*THE TASK:* In the data below, find each line containing the string "computer" and return it.

╭─ DATA FOR THE TASK

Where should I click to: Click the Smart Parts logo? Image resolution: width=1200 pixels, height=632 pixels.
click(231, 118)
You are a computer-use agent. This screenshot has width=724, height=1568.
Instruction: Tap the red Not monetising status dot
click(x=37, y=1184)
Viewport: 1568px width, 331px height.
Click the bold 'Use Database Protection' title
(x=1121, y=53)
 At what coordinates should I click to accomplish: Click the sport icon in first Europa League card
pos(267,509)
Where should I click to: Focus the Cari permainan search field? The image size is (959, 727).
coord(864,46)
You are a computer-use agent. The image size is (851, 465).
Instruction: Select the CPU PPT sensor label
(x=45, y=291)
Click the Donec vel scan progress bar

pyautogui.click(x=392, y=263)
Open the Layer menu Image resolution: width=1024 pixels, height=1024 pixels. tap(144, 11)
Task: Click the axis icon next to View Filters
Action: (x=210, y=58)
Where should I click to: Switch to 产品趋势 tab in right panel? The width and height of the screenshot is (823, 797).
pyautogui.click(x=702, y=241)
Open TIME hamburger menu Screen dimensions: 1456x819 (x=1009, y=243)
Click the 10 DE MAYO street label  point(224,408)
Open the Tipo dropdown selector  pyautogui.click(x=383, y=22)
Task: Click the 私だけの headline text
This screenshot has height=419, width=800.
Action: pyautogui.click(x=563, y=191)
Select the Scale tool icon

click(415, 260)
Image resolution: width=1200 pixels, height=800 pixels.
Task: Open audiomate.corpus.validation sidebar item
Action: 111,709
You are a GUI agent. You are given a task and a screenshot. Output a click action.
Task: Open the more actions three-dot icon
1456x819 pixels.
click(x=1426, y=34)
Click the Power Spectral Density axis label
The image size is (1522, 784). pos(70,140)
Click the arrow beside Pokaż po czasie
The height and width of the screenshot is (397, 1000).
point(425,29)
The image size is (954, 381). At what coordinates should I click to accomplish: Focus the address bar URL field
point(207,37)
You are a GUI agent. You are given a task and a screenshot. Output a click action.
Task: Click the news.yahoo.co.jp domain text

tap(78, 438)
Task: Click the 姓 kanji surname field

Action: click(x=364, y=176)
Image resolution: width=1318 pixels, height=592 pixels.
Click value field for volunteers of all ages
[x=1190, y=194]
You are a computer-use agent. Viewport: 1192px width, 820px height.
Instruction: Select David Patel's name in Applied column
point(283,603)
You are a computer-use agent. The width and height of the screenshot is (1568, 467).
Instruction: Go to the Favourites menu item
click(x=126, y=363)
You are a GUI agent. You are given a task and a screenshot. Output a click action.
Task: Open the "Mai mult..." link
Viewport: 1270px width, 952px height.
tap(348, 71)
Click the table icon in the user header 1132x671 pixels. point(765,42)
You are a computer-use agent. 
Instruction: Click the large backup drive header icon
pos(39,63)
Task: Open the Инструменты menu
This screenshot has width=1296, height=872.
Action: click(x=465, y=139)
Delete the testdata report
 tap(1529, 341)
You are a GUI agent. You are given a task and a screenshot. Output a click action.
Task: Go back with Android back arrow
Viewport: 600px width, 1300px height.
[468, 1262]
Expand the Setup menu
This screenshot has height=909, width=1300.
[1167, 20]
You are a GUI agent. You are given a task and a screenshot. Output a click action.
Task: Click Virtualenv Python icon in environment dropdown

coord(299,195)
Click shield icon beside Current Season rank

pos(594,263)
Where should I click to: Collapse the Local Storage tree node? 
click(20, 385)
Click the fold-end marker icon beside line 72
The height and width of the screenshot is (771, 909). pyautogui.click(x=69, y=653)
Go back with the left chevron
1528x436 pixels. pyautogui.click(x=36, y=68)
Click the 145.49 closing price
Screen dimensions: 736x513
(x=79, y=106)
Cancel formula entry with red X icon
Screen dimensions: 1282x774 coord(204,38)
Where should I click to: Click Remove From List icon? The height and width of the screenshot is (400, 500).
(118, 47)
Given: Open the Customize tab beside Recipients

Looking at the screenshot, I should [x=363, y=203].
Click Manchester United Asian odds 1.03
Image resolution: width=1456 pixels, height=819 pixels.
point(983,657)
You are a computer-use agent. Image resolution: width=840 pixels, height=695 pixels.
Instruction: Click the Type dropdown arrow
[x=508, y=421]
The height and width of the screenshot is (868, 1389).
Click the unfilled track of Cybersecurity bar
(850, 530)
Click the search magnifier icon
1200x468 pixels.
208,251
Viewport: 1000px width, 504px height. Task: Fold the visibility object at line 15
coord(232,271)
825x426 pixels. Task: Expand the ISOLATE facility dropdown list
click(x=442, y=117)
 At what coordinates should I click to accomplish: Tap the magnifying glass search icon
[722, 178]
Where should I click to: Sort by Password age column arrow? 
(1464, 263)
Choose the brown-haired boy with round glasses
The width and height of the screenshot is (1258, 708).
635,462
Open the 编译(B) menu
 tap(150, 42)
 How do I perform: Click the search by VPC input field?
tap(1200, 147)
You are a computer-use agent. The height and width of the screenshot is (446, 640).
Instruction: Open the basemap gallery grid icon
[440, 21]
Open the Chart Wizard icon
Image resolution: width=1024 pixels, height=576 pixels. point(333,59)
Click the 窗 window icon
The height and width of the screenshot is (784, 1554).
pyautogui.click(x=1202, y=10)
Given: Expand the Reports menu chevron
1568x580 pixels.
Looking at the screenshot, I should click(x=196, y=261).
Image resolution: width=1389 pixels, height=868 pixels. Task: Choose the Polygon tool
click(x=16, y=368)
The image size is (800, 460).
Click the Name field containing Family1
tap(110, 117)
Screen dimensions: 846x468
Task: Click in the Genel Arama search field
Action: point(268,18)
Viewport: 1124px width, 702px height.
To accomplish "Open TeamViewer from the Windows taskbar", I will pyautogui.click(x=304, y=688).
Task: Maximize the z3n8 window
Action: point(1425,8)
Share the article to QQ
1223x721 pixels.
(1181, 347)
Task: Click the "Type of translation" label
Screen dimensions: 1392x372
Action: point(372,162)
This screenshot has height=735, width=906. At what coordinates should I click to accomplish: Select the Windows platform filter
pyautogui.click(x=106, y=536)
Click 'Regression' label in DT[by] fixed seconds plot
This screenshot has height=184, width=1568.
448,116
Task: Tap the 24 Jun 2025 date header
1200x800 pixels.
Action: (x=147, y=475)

╰─

*YOUR SOLUTION:*
You are a computer-use agent. This screenshot has width=724, height=1568.
You are a computer-use agent. The image size is (851, 465).
You are a computer-use agent. Viewport: 1192px width, 820px height.
You are a computer-use agent. The width and height of the screenshot is (1568, 467).
You are a computer-use agent. 
You are a computer-use agent. Image resolution: width=840 pixels, height=695 pixels.
You are a computer-use agent. The height and width of the screenshot is (446, 640).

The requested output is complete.